SaltStack released fixed versions of the affected software, versions 3000.2 and 2019.2.4. F-Secure researchers said they had found more than 6,000 instances of the vulnerable service exposed to the Internet.
“SaltStack is used to push updates or configure multiple VMs at once. We trusted its communication protocol (using keys) and we used that flexibility to add new VMs dynamically, without using a VPN or a secure tunnel.
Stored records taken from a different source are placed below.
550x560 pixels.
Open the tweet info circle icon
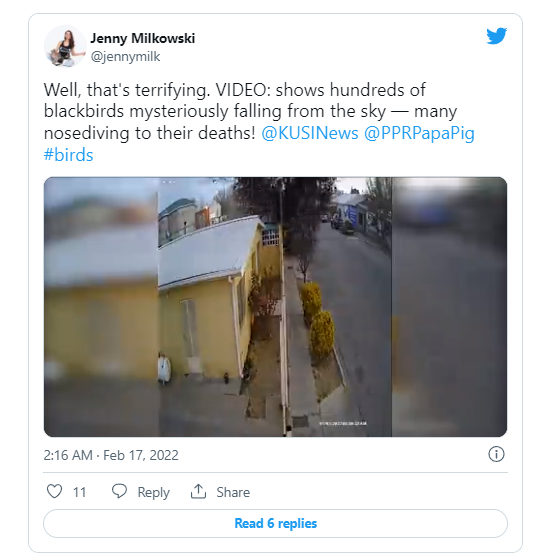coord(496,454)
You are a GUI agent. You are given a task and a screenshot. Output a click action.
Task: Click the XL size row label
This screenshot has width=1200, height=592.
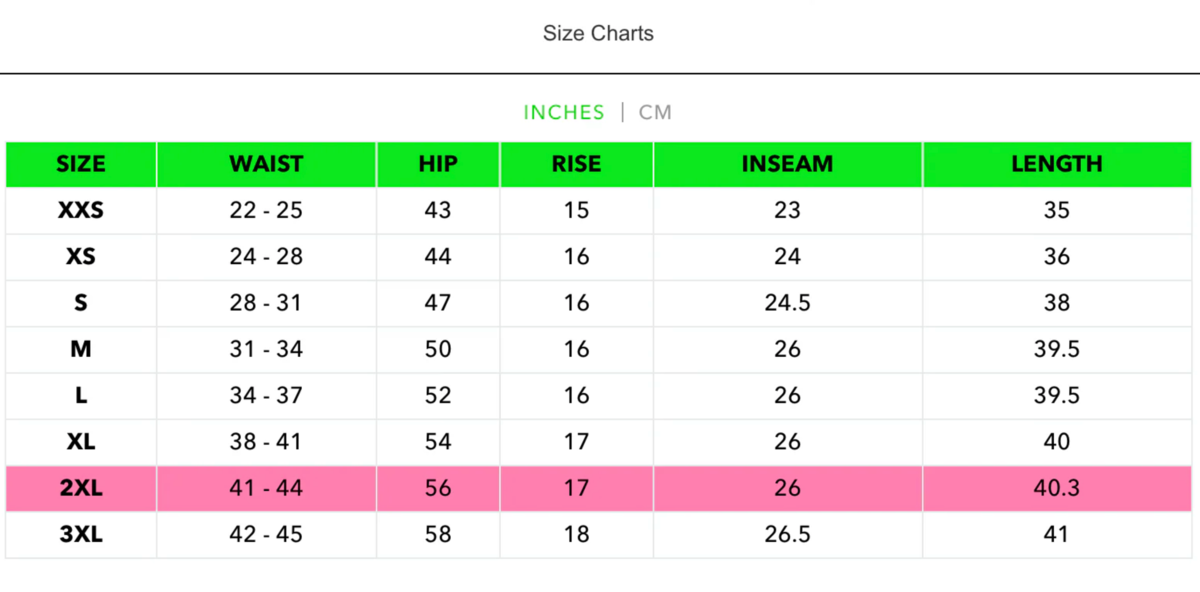(81, 441)
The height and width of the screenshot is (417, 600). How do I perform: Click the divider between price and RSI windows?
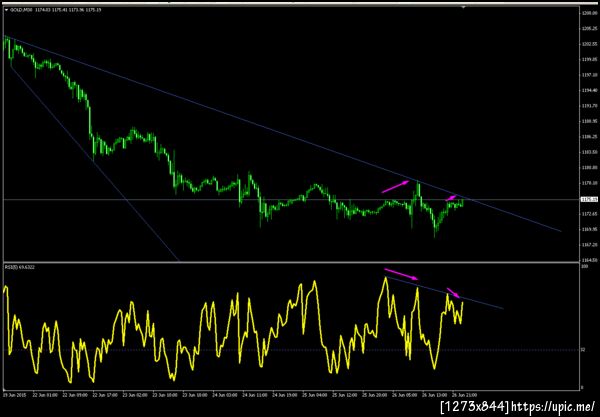(291, 262)
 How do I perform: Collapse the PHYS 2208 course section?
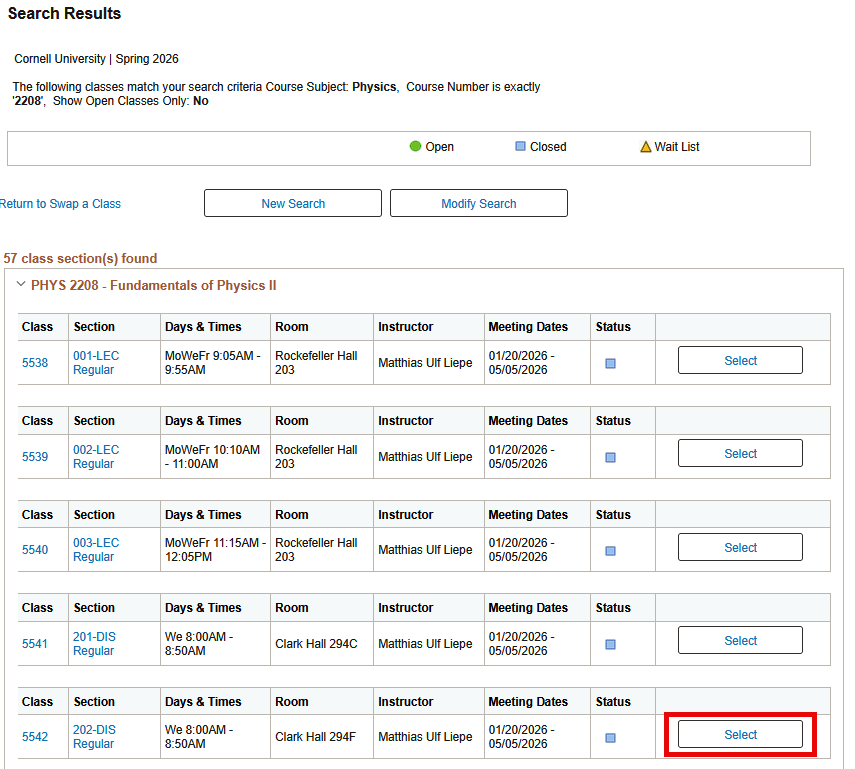22,285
This was a mistake: it allowed the attackers to access the available Saltmaster port to inject their payload in available minions,” Xen Orchestra said in its description.
LineageOS, a replacement OS for Android, also was hit by an exploit for the SaltStack flaw.
"Around 8PM PST on May 2nd, 2020 an attacker used a CVE in our saltstack master to gain access to our infrastructure," the company said on Twitter.
SaltStack executives said the number of vulnerable systems exposed to the Internet discovered by F-Secure represent a small fraction of the Salt install base, but encouraged every organization running the vulnerable versions to update.
"Although there was no initial evidence that the CVE had been exploited, we have confirmed that some vulnerable, unpatched systems have been accessed by unauthorized users since the release of the patches," said Alex Peay, senior vice president at SaltStack, said in a statement.
We must reinforce how critical it is that all Salt users patch their systems and follow the guidance we have provided outlining steps for remediation and best practices for Salt environment security. It is equally important to upgrade to latest versions of the platform and register with support for future awareness of any possible issues and remediations.